Nina Devas, MD1, Firrah Saeed, MD1, Carolyn Wilson, MD2, Alyssar Habib, MD1, Cyrena Lam, MD3, Violeta Popov, MD, PhD2 1NYU Grossman School of Medicine, New York, NY; 2NYU Langone Health, New York, NY; 3NYU Langone Health, New York City, NY Introduction: Appendiceal mucoceles are rare, often asymptomatic lesions typically discovered incidentally during imaging or endoscopy. They may mimic other pathologies, such as intussusception or appendicitis, and have potential for malignant transformation, making early detection and appropriate management critical. We present a case of an incidental appendiceal lesion found during routine colonoscopy in an asymptomatic patient, ultimately found to be a benign process.
Case Description/
Methods: A 57-year-old male with hypertension, hyperlipidemia, and paroxysmal atrial fibrillation, presented for his first screening colonoscopy. He had no family history of colorectal cancer. He denied any gastrointestinal symptoms including abdominal pain, changes in bowel habits, hematochezia, melena, weight loss, or anorexia. Physical examination and vital signs were unremarkable, with no abdominal tenderness, distension, or palpable masses. There were no abnormal lab values on comprehensive metabolic panel or complete blood count.

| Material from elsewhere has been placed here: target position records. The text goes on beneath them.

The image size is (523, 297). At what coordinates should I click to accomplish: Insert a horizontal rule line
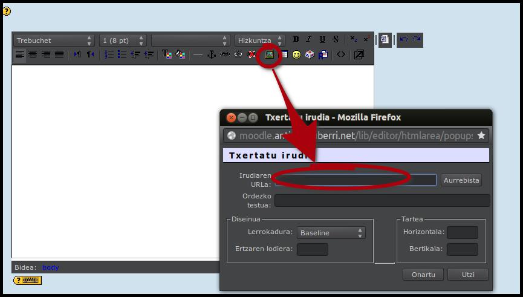pos(198,54)
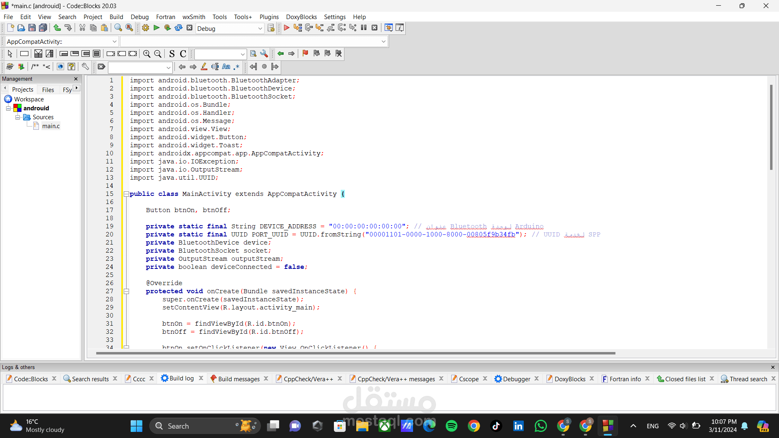Toggle the regex '.*' search option
779x438 pixels.
237,67
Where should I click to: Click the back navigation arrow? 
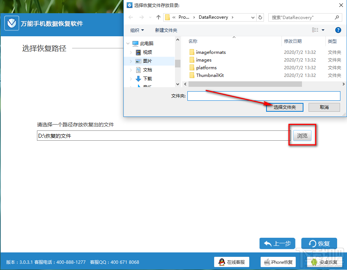[130, 17]
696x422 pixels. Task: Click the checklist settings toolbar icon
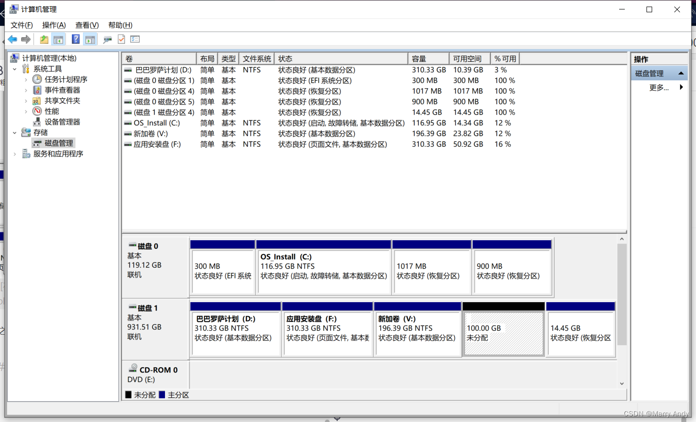pyautogui.click(x=135, y=40)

Colonoscopy revealed a prominence at the appendiceal orifice, suggestive of either intussusception of the appendix or a mucocele. The patient was then sent for CT abdomen and pelvis, which showed a proximal appendiceal dilation (18x13mm) without contrast filling, periappendiceal fatty infiltration, appendicolith, or intraluminal gas. This was suspicious for mucocele, although early appendicitis can present radiographically similar. The patient was referred to general surgery for further evaluation.

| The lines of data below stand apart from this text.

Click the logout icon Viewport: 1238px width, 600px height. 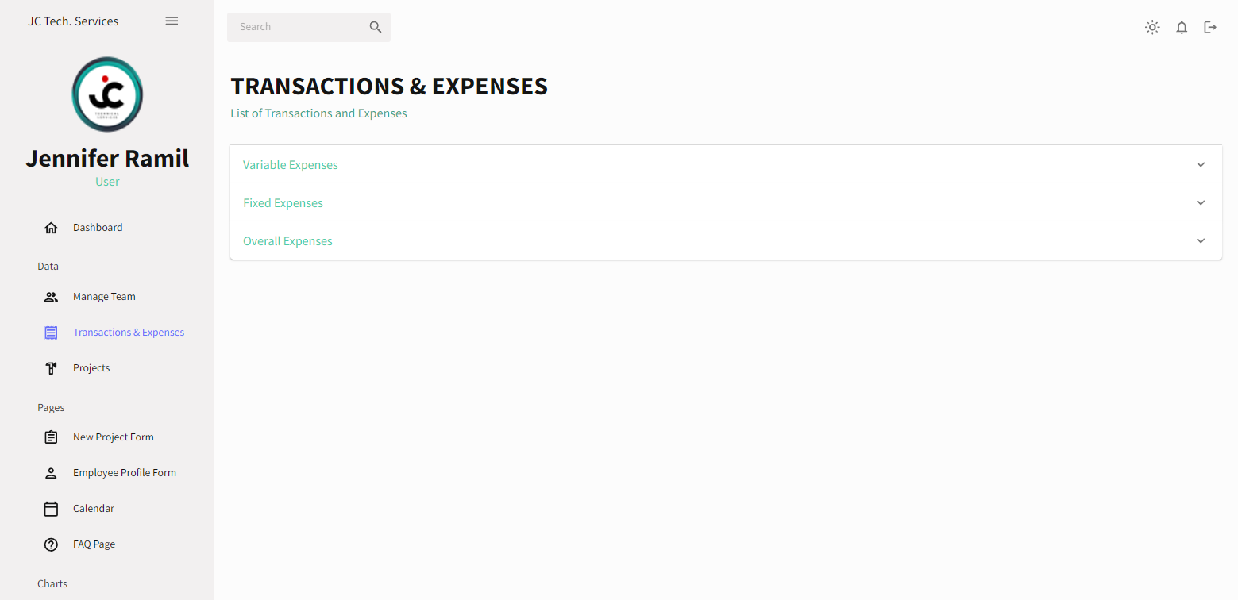coord(1210,28)
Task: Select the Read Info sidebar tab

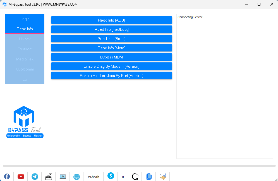Action: (x=25, y=29)
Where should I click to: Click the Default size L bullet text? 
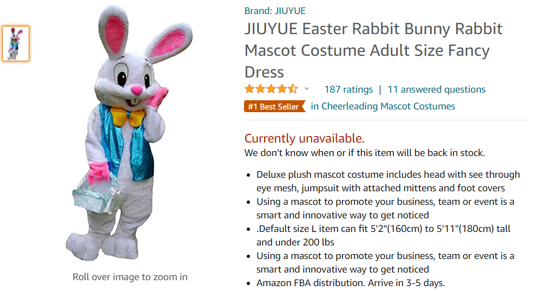pyautogui.click(x=383, y=235)
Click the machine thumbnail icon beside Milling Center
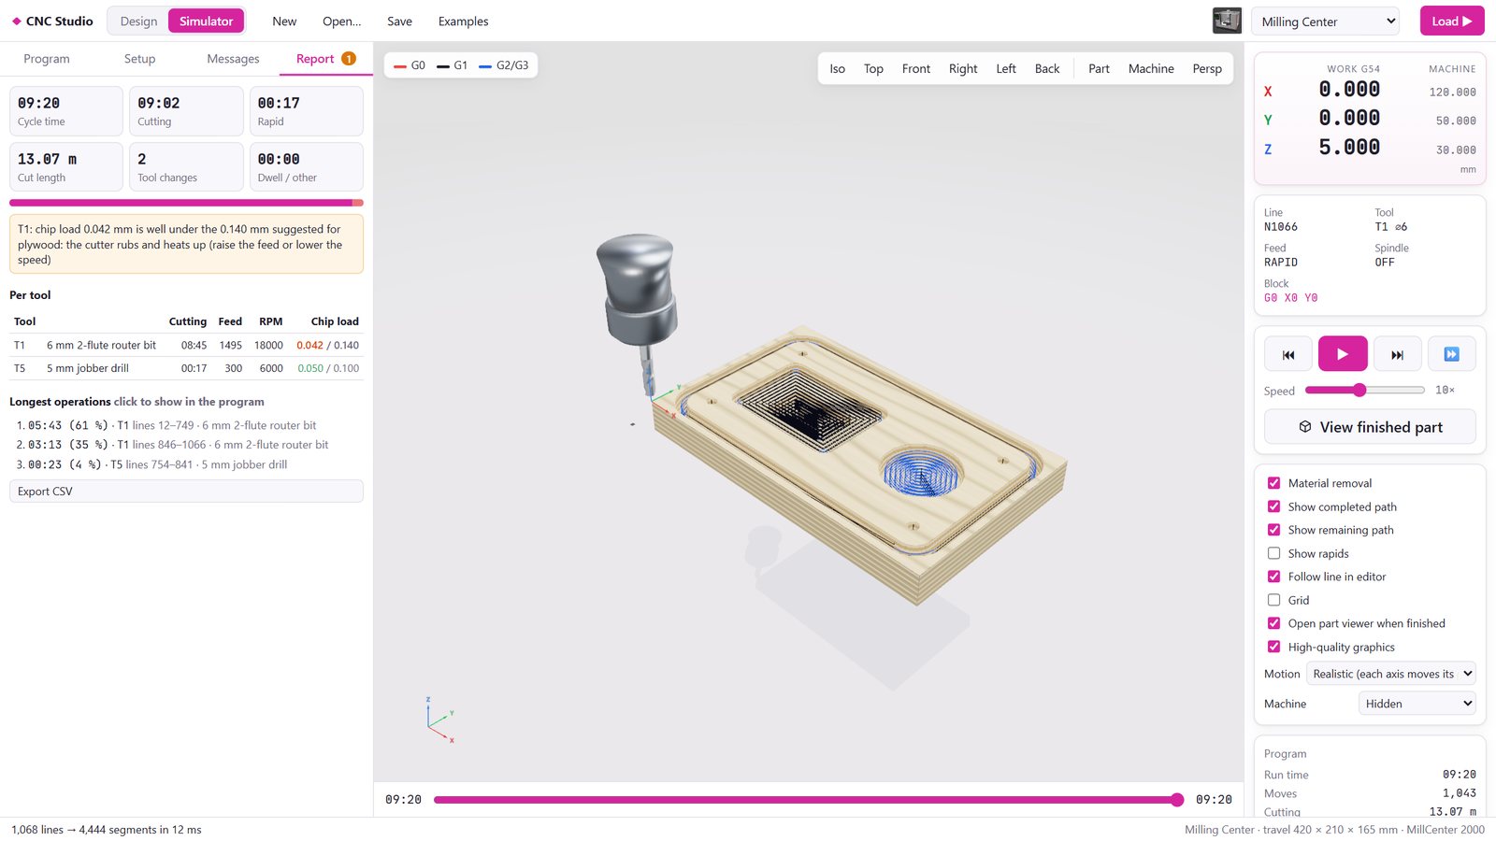Screen dimensions: 1496x841 (1227, 21)
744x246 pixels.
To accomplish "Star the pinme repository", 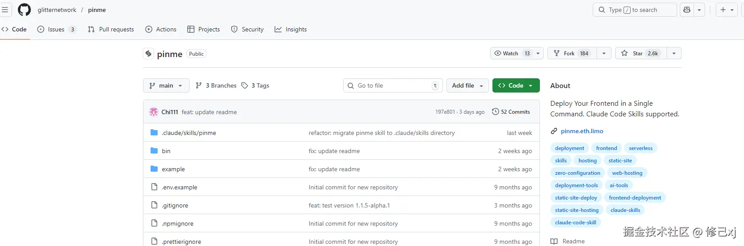I will [x=641, y=54].
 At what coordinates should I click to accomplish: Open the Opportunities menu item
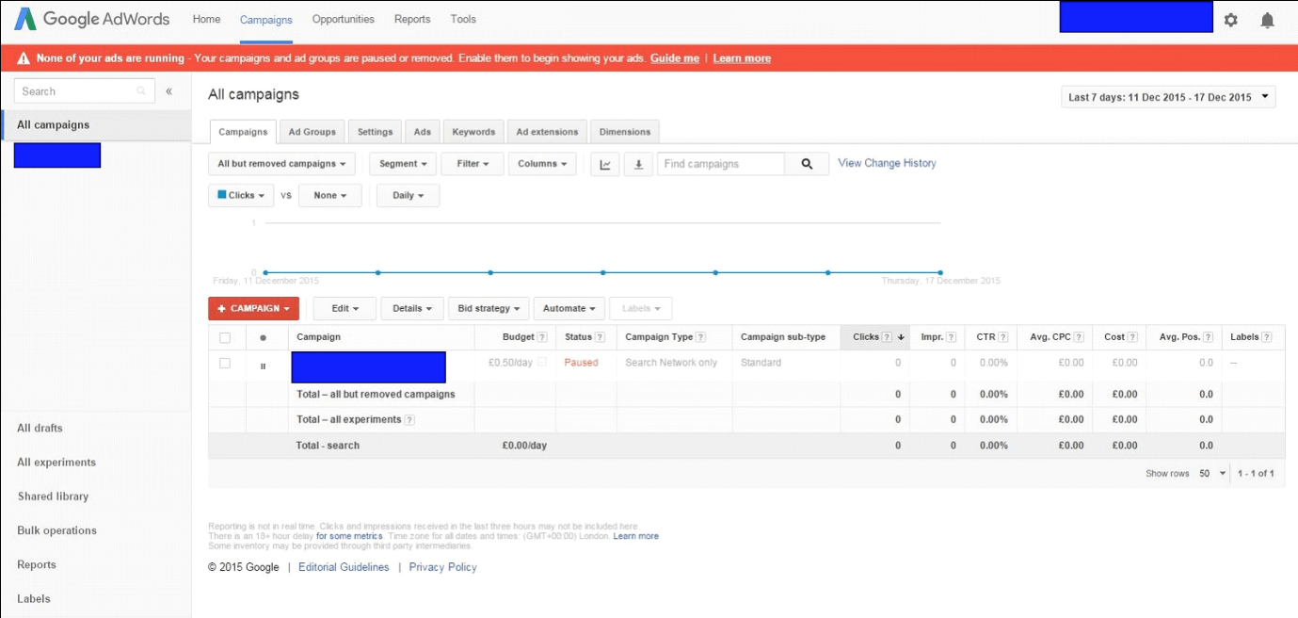click(x=343, y=19)
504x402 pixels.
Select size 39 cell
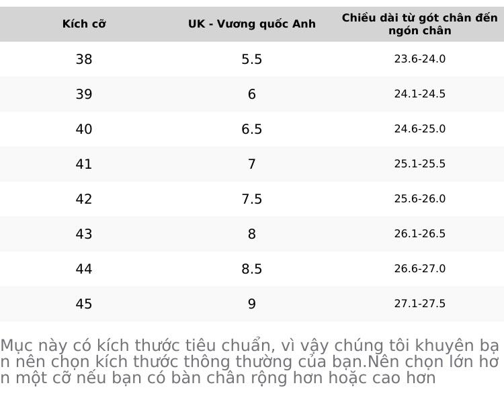84,94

Biopsies taken from the appendiceal orifice showed polypoid colonic mucosa with a lymphoid aggregate, without evidence of dysplasia. Despite benign biopsy findings, a laparoscopic cecectomy is planned for definitive diagnosis and treatment. Discussion: Appendiceal mucoceles have an estimated incidence of 0.2–0.7% of appendectomy specimens. They are divided histologically into four subtypes: benign retention cyst, mucous hyperplasia, mucinous cystadenoma with low-level dysplasia, and mucinous cystadenocarcinoma. Most are found incidentally, as in this case. Colonoscopy may reveal a bulge or prominence at the appendiceal orifice, but diagnosis typically requires imaging and histology. Given the risks of misdiagnosis, surgical resection is recommended to confirm pathology and prevent complications. This case highlights the importance of recognizing appendiceal abnormalities during routine colonoscopy and emphasizes the role of imaging and surgical evaluation in managing such incidental findings.